**Fragmento del texto**
+++
El virus de la corrupción

Cristian López, profesor de la Facultad de Filosofía y Ciencias Humanas.

La corrupción, al igual que un virus, se propaga rápidamente en todas las esferas de acción. Su fuente para la supervivencia son las mentes y los corazones que, embriagados de deseo, desean más deseos. La clave para su diseminación es, entonces, el deseo que se desea a sí mismo en un bucle al infinito. Esta escueta descripción de un problema tan urgente en la actualidad, bien podría parecer “cómplice” de la corrupción misma, dada su simplicidad. Incluso uno podría afirmar, ciñéndose a ella, que este “tipo” de virus es la ilustración de la condición humana a lo largo de su historia.

Un argumento que valida la anterior afirmación es el escándalo acaecido en Perú a propósito del caso “vacunagate”: cientos de funcionarios se vacunaron en secreto, previo a la fecha oficial para la vacunación masiva contra el coronavirus. Se trata, efectivamente, de un argumento contundente en tanto desmantela las esperanzas ingenuas de una total erradicación del fenómeno de la corrupción; más aún: pareciera que prevaleciera la versión mezquina y egoísta de la condición humana; peor aún: pareciera que la muerte de la corrupción fuese simultánea con la extinción de la humanidad.

Pareciera que prevaleciera la versión mezquina y egoísta de la condición humana; peor aún: pareciera que la muerte de la corrupción fuese simultánea con la extinción de la humanidad.

El ser humano, empero, es el único animal de la Tierra que no se conforma con nada. Por eso se pregunta, en este caso apremiante, por qué hay gente tan deshonesta; pues la deshonestidad es la perversión misma del espíritu que luego degenera en corrupción. La respuesta sencilla que aquí se propone es de naturaleza utilitarista, específicamente de la mano del pensador Jeremy Bentham. Él, en su obra Principios de legislación, dice que las ideas, los juicios y las determinaciones de la vida del ser humano yacen bajo el imperio del placer y del dolor. “Bueno” es, por lo tanto, lo que a uno le genere placer; “malo”, aquello que cause dolor.
+++
[Registros de un conjunto de datos]
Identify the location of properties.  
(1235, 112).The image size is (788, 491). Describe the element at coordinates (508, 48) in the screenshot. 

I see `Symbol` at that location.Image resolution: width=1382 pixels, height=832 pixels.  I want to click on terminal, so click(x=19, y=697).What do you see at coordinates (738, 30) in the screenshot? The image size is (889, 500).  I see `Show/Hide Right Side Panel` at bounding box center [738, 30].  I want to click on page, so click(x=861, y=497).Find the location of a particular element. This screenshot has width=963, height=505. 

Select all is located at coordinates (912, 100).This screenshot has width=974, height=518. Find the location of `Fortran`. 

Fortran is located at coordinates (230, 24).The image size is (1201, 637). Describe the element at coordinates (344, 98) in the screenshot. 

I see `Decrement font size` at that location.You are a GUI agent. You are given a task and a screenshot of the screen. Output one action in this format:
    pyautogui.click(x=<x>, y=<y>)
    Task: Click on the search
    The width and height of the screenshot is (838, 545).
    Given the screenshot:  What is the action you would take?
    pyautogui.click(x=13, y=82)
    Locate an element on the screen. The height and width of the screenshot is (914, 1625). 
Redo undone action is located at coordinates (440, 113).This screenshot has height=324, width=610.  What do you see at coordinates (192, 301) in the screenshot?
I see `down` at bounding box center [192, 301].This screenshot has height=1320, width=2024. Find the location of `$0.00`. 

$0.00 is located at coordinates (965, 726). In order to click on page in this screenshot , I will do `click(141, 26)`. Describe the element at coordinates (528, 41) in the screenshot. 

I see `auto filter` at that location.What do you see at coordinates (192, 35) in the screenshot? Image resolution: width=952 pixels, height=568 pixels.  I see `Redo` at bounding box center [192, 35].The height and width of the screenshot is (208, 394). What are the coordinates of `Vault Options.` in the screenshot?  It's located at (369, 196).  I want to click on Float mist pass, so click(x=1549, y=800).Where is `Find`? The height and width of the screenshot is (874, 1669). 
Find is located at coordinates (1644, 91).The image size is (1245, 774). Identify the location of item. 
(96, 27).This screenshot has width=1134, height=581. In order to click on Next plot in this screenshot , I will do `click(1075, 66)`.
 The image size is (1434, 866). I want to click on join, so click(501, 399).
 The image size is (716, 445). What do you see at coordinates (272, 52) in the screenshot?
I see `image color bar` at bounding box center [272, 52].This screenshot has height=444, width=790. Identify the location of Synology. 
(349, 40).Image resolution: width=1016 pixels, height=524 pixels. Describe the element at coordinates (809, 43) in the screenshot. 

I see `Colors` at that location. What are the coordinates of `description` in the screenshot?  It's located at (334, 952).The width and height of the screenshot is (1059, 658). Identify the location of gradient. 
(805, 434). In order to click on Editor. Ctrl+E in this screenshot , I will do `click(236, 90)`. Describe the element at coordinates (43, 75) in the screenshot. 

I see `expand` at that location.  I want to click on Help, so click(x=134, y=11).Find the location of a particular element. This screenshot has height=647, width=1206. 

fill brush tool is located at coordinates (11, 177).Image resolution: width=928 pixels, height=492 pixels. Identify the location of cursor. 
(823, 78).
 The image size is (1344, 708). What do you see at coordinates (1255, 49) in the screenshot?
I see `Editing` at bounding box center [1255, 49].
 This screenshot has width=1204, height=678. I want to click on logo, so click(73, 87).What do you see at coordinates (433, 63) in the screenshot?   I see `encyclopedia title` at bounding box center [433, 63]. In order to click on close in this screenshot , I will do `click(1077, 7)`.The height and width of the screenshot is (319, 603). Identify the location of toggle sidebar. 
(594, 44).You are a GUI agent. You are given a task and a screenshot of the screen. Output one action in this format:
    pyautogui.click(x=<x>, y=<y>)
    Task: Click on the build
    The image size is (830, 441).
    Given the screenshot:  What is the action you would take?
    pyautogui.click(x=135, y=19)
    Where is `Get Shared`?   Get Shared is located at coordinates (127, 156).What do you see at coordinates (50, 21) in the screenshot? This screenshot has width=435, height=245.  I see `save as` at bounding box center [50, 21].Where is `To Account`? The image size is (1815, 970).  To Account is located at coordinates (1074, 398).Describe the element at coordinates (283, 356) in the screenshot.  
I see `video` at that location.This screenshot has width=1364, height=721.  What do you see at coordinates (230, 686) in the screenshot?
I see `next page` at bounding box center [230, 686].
+++
**Tareas**
**A.** Reproduce sin cambios el pasaje del texto sobre la corrupción que arranca en las palabras "El virus de" y concluye con "de su historia.".
**B.** Según el texto sobre la corrupción, ¿qué cosas de la vida del ser humano yacen, para Bentham, bajo el imperio del placer y del dolor? Enuméralas todas.
Este material no guarda relación alguna con el texto.

**Soluciones**
**A.**
El virus de la corrupción

Cristian López, profesor de la Facultad de Filosofía y Ciencias Humanas.

La corrupción, al igual que un virus, se propaga rápidamente en todas las esferas de acción. Su fuente para la supervivencia son las mentes y los corazones que, embriagados de deseo, desean más deseos. La clave para su diseminación es, entonces, el deseo que se desea a sí mismo en un bucle al infinito. Esta escueta descripción de un problema tan urgente en la actualidad, bien podría parecer “cómplice” de la corrupción misma, dada su simplicidad. Incluso uno podría afirmar, ciñéndose a ella, que este “tipo” de virus es la ilustración de la condición humana a lo largo de su historia.

**B.** Las ideas, los juicios y las determinaciones.